As a mother, Judy Slack said, she worries. “What if she’s hurt and I can’t get to her?” she asks. Then she pauses for a moment of reflection and adds, “I’m 75; I really should be able to let go.”

On her current adventure, Mrs. Slack said, her daughter “is hoping to give her kids a sense of adventure and exploration.”

A satellite will pass over the Nathaniel B. Palmer once a day “so they can get news,” Judy Slack said. That will also allow students to communicate with Sarah Slack, responding to her posts online at www.polartrec.com.

Guilderland science teachers and enrichment teachers have been given the online address in case any of their students want to correspond with Sarah Slack as they follow her journey, said Judy Slack.

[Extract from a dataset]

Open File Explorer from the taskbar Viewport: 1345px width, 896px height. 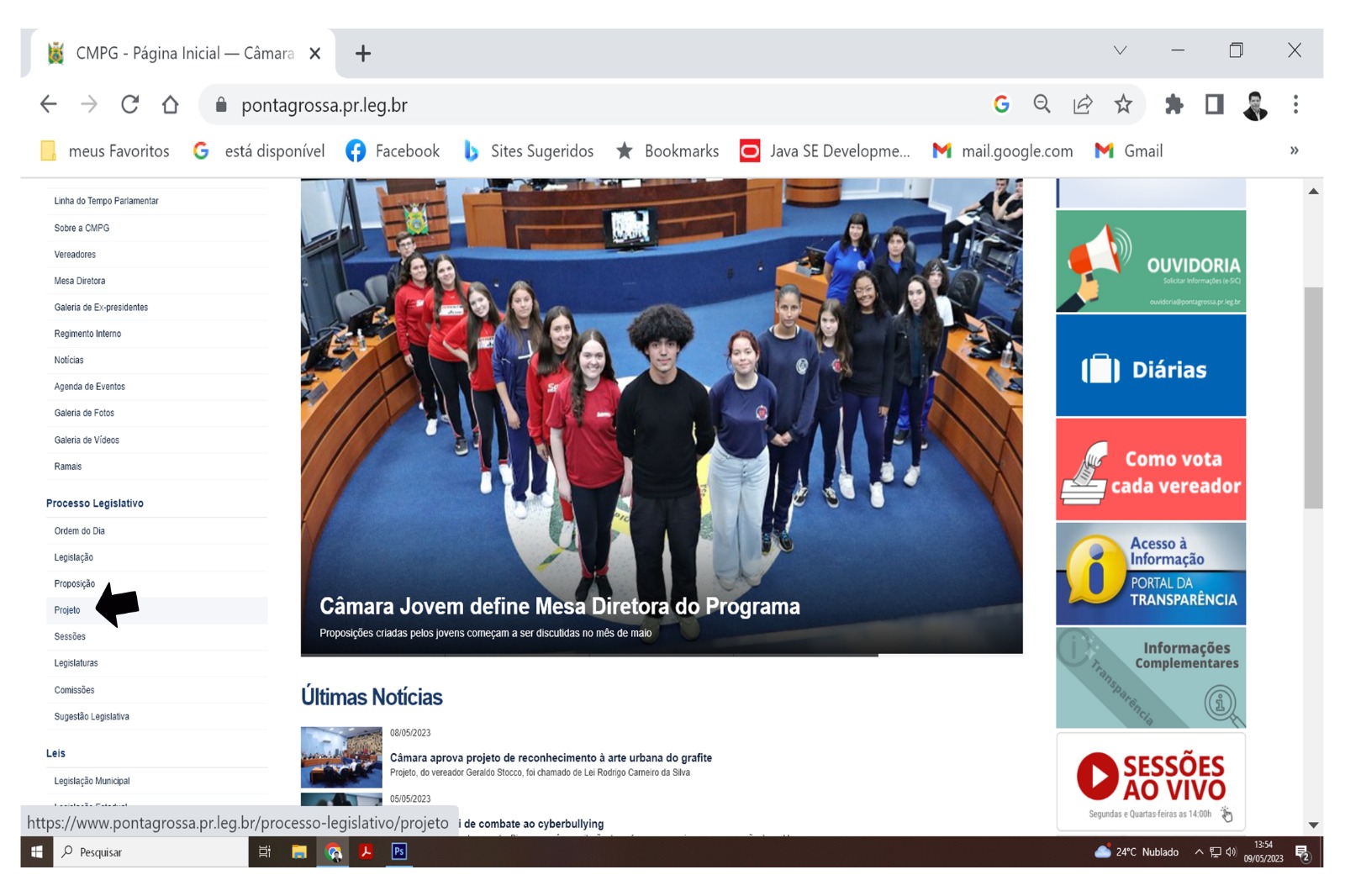pyautogui.click(x=299, y=851)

In her Jan. 14 post, Sarah Slack asked for advice on what to pack, sharing her long list that ranges from the silly — 180 Trader Joe's peanut butter cups — to the serious: a PocketLab Weather Sensor, “capable of collecting up to 30,000 measurements before data has to be downloaded, it will allow both me and my students to monitor air temperature, light intensity, and other stats and compare the data when I return,” Slack wrote.

Her last post, on Jan. 17, was a challenge: “I just completed this 10-question quiz from NASA. I scored 9 out of 10. I challenge you to both get a better score than me and guess which question I got wrong. https://climate.nasa.gov/quizzes/frozen-poles/9/10/

So the teacher got an “A” on the quiz about “Frozen Poles” as she heads off to study one of them closely.